Phosphatidylinositol 4,5-bisphosphate (PIP2) regulates Ca2+ (I-Ca) and M-type K+ currents in superior cervical ganglion sympathetic neurons. In those cells, M-1 muscarinic and AT(1) angiotensin types do not elicit Ca-i(2+) signals and suppress both currents via depletion of PIP2, whereas the B-2 bradykinin and P2Y purinergic types elicit robust IP3-mediated [Ca2+](i) rises and neither deplete PIP2 nor inhibit I-Ca. We have suggested that this specificity arises from differential Ca-i(2+) signals underlying receptor-specific stimulation of PIP2 synthesis by phosphatidylinositol (PI) 4-kinase. Here, we investigate which PI 4-kinase isoform underlies this signal, whether stimulation of PI 4-phosphate 5-kinase is also required, and the origin of receptor-specific Ca-i(2+) signals.
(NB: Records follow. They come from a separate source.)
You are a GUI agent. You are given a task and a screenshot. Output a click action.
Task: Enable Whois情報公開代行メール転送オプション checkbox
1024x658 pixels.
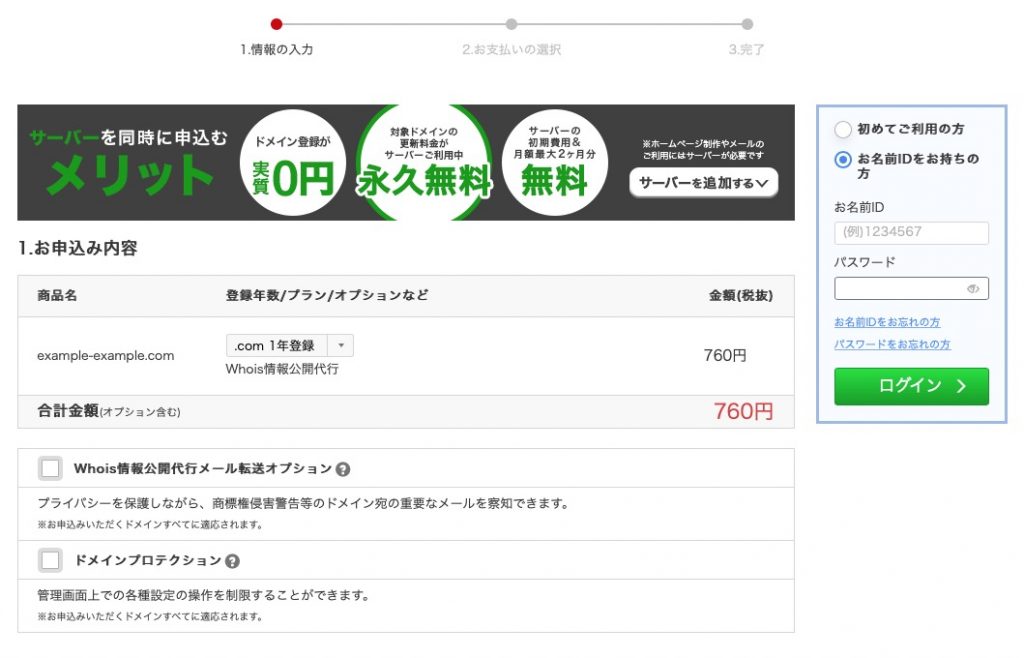click(x=50, y=468)

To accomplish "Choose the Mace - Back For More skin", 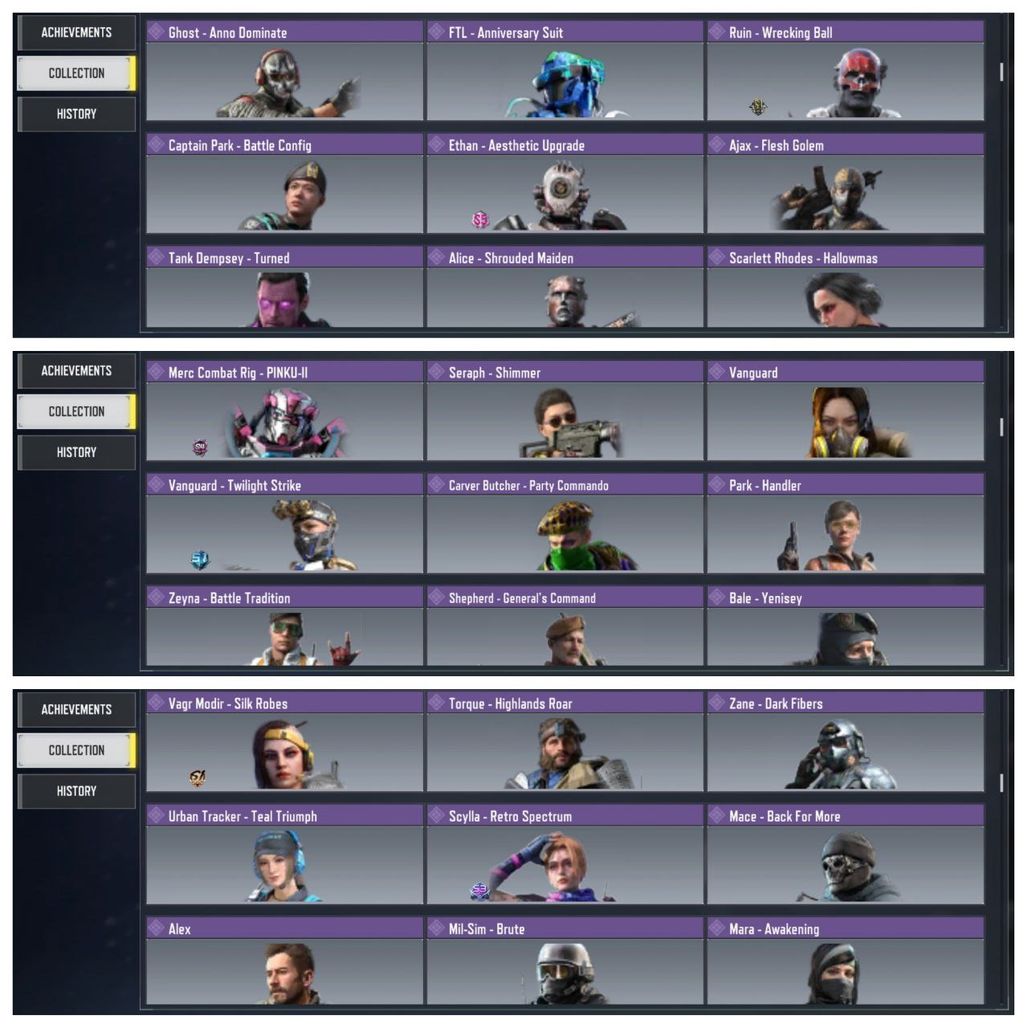I will click(846, 854).
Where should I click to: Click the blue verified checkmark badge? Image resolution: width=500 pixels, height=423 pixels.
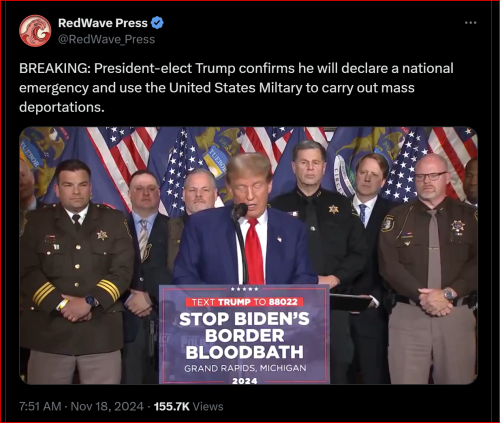click(x=157, y=23)
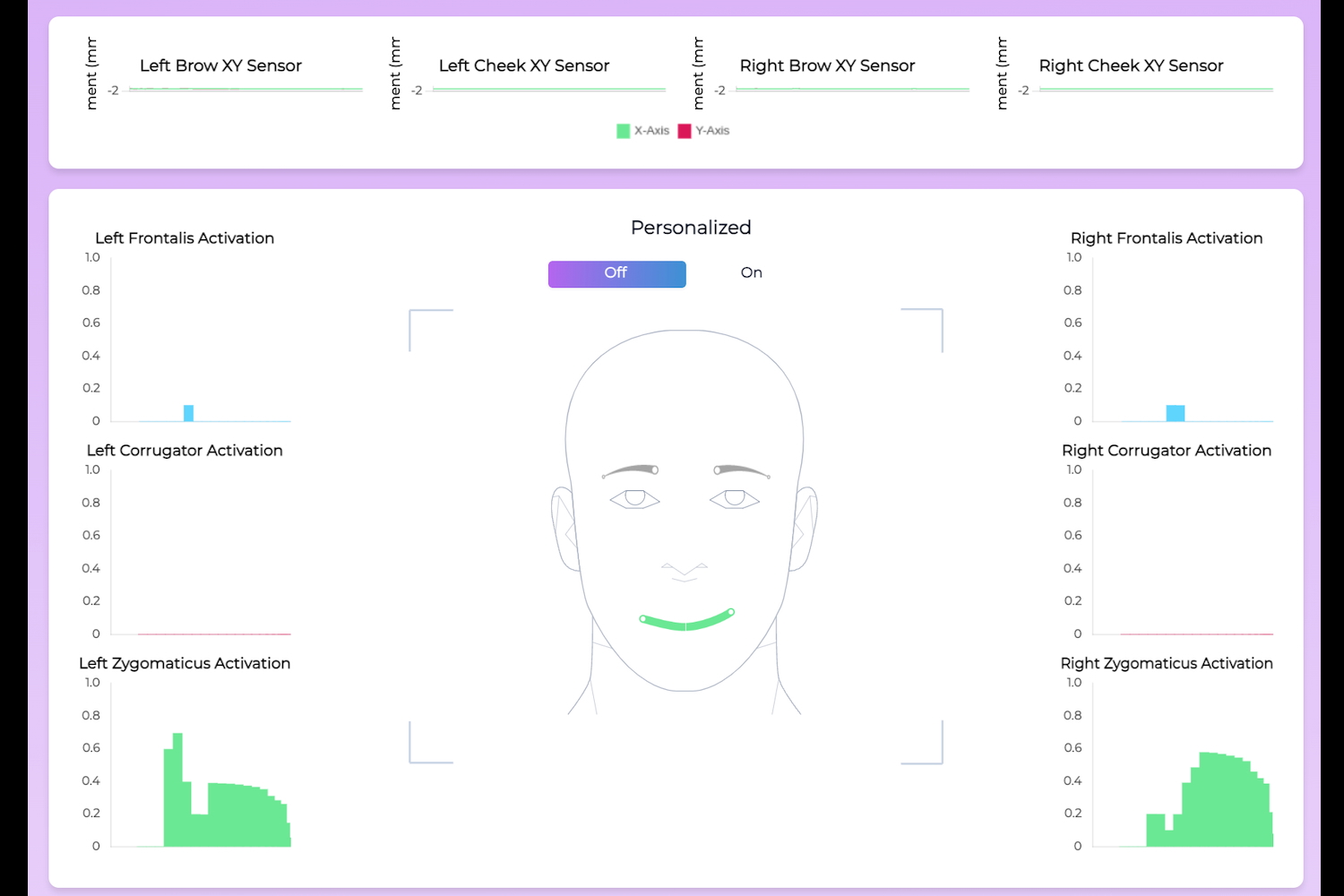The height and width of the screenshot is (896, 1344).
Task: Click the blue bar in Left Frontalis chart
Action: click(x=188, y=413)
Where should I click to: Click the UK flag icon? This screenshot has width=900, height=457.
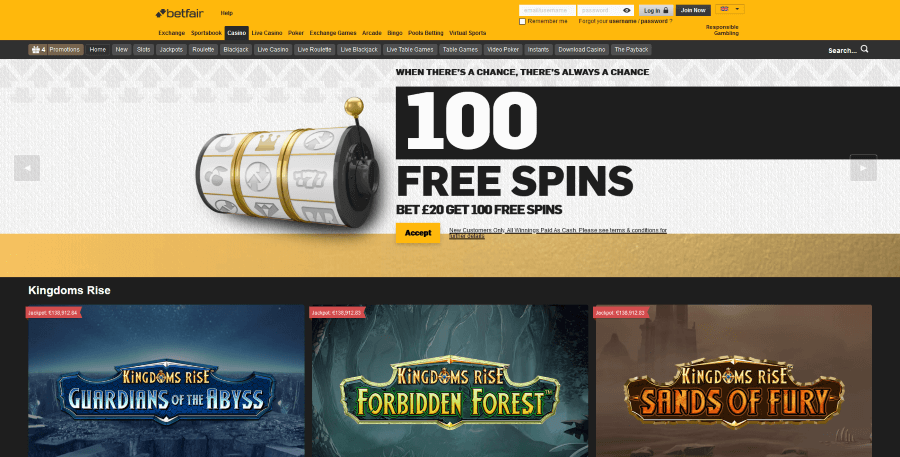click(724, 9)
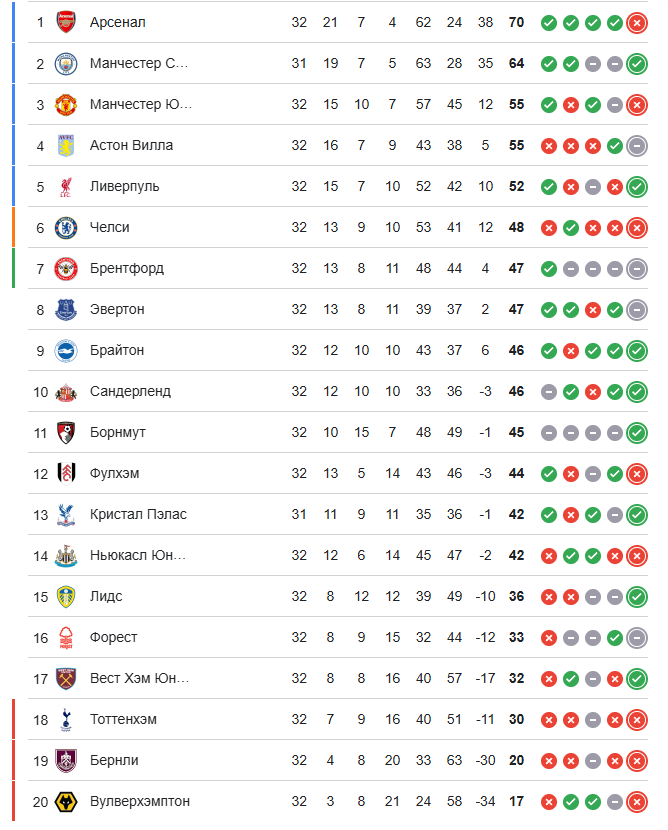This screenshot has width=668, height=830.
Task: Click the Everton club crest
Action: click(x=66, y=309)
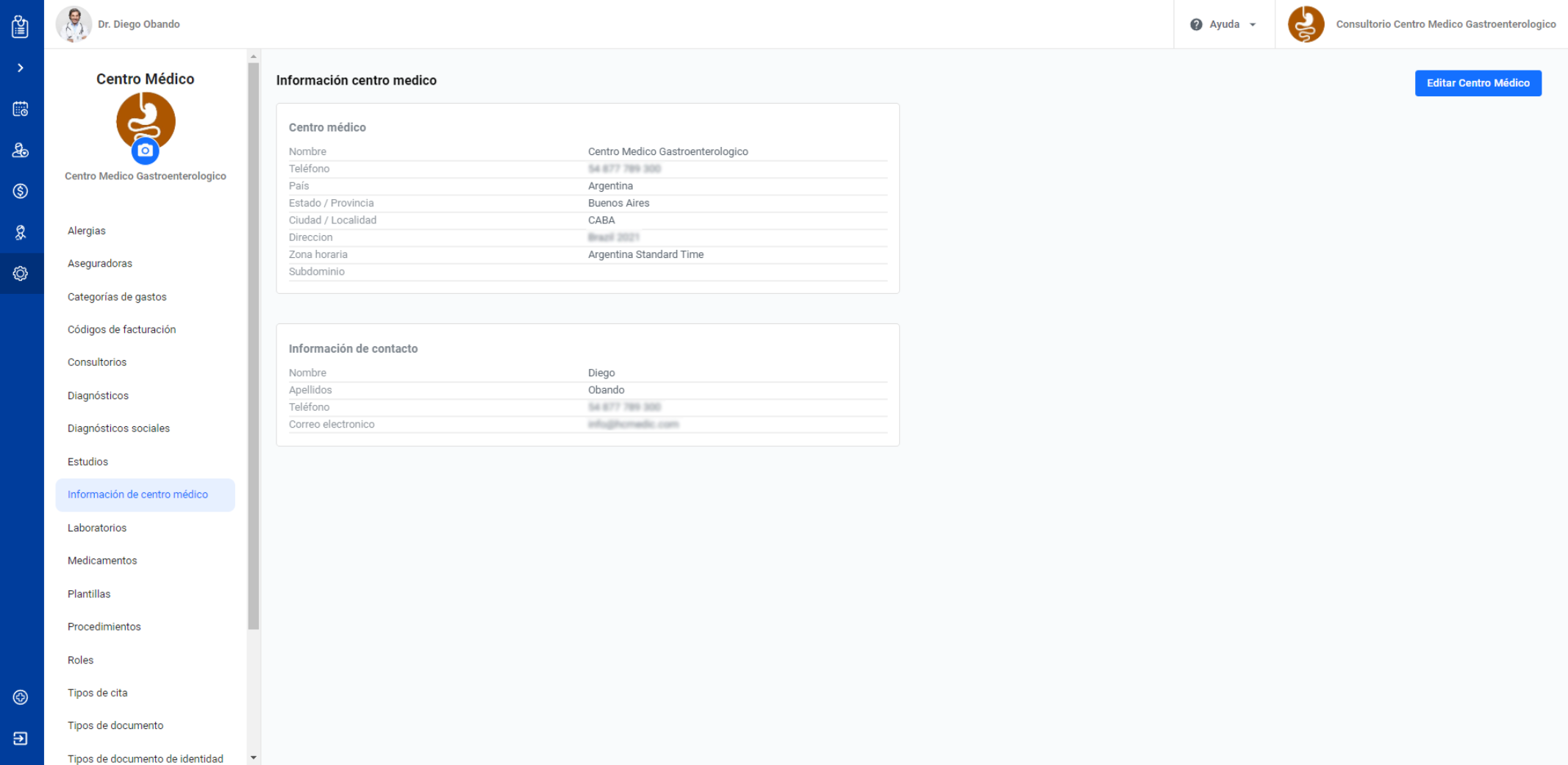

Recordings of I-Ca were used as a PIP2 biosensor. In control, stimulation of M-1, but not B-2 or P2Y, receptors robustly suppressed I-Ca. However, when PI 4-kinase III beta, diacylglycerol kinase, Rho, or Rho-kinase was blocked, agonists of all three receptors robustly suppressed I-Ca. Overexpression of exogenous M-1 receptors yielded large [Ca2+](i) rises by muscarinic agonist, and transfection of wildtype IRBIT decreased Ca-i(2+) signals, whereas dominant negative IRBIT-S68A had little effect on B-2 or P2Y responses but greatly increased muscarinic responses. We conclude that overlaid on microdomain organization is IRBIT, setting a threshold for [IP3], assisting in fidelity of receptor specificity.